I'm not sure what you're talking about here. It sounds like you're justifying censorship, and I'm not sure why.




Some forms of secrecy are good, in certain contexts. A homosexual hiding his or her sexuality in Saudi Arabia, for instance. That is the sort of openness commensurate with the maturity of your society I was referring to.

Ideally, no one should have to hide anything about themselves. But we unfortunately aren't quite there yet.


Ideally, people would be able to to what they want without having to hide or proclaim it.

My sincerest desire has always been to just be left the hell alone.


> Some forms of secrecy are good, in certain contexts

I disagree. Because my ethic says that secrecy always benefits those of ill-intent. I must not make exceptions for those of goodwill, because exceptions disprove the rule. I am not wary of those of other intent.

An ethic doesn't need to be practical. Subscription is not required for it to be virtuous.

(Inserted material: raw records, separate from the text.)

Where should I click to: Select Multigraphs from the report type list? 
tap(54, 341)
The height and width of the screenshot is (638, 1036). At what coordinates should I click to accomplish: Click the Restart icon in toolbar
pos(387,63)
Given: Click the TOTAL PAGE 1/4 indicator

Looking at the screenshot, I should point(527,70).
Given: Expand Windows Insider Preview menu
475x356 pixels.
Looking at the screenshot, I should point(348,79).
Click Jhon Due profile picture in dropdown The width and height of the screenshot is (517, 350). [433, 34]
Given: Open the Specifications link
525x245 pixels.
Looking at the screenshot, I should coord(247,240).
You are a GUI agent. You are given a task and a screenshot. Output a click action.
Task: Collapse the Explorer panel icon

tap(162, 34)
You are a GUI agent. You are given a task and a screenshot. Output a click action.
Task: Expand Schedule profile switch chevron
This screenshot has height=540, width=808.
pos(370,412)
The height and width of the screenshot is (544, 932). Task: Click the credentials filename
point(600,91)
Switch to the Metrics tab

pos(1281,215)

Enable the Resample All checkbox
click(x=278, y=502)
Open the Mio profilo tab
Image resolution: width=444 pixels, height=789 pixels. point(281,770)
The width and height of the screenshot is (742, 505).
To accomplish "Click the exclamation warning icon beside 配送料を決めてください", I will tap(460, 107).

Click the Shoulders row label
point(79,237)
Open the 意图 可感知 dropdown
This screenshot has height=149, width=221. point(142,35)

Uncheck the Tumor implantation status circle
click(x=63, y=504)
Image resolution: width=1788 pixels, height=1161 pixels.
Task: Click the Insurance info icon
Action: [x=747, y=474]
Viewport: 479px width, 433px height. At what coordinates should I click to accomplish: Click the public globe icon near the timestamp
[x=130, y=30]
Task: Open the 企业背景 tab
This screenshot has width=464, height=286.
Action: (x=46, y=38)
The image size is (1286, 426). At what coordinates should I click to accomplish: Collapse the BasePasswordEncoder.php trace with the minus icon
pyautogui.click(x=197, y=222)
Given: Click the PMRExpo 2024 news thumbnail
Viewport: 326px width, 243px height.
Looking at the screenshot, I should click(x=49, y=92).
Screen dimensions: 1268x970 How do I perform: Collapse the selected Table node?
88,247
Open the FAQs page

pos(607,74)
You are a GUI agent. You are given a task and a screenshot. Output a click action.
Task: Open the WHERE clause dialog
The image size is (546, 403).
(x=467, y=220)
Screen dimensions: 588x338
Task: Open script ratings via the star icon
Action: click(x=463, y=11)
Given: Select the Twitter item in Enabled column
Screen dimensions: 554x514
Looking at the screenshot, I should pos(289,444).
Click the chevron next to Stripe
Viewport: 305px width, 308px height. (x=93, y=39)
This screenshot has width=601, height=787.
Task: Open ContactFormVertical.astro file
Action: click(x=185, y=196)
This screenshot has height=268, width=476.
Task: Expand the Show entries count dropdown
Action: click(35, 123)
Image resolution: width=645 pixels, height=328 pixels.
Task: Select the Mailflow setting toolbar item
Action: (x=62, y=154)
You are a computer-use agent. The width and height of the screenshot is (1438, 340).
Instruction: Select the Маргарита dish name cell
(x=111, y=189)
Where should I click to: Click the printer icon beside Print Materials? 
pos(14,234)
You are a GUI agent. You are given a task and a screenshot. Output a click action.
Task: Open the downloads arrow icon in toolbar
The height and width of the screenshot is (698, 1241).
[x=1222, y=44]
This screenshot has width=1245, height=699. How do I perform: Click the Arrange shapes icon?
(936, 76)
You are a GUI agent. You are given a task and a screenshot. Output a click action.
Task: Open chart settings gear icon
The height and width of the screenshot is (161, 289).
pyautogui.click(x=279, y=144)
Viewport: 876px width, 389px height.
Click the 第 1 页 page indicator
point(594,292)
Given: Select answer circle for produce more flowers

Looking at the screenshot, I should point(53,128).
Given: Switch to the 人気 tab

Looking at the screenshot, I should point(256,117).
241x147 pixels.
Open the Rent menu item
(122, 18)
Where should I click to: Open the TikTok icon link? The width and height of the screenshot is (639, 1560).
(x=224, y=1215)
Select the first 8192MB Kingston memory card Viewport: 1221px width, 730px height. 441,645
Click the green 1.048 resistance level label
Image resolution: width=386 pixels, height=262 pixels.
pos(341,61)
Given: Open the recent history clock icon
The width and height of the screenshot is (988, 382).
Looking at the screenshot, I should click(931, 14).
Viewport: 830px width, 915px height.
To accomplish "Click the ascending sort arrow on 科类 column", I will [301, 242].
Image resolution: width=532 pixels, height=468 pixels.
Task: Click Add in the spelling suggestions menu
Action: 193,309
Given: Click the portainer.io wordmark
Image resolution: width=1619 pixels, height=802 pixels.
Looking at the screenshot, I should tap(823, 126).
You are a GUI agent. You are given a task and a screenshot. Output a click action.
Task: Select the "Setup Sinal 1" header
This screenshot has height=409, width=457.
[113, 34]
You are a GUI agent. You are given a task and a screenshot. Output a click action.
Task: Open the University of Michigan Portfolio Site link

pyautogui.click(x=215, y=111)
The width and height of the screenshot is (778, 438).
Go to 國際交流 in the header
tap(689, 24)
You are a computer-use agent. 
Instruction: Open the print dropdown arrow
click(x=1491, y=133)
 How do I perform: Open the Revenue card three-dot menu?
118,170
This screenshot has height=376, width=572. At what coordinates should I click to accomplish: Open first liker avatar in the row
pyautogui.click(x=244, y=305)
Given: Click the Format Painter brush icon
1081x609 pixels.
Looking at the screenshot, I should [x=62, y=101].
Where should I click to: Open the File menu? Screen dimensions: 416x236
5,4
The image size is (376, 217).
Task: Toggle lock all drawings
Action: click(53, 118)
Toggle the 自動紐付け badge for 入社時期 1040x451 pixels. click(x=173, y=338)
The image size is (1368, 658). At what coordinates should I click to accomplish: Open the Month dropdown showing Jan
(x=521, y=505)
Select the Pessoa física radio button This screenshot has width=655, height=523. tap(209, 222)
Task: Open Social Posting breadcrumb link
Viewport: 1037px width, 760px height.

> because exceptions disprove the rule.

You may be aware (since you turned it around), but the phrase "the exception proves the rule" is meant to provoke thought about the rule in question, not announce it as broken. This is so because the meaning of "prove" in that phrase is "test", as noted in https://www.merriam-webster.com/dictionary/prove at 2.a.


No offense, but your deflection into another topic of debate (that you seem to care about) has no bearing on my ethics. You completely ignored the point, which was the issue of ethics vs practicality that you seem to misunderstand.


Sorry perhaps I wasn't clear. Maybe I should have said that some forms of secrecy are necessary or justified in certain contexts.

Surely you don't believe that homosexuals living in countries where they might be put to death ought to be outed against their will?


> Surely you don't believe

An ethic doesn't need to be practical (just to stay on the point I was trying to make). An ethic is a goal for some value of "preferred individual behavior", not a life choice. Subscription to an ethic is not required for the virtue of the ethic to exist, e.g. If I believe that secrecy is bad, I may still practice it for pragmatic reasons, but this does not change the ethic as an ideal model.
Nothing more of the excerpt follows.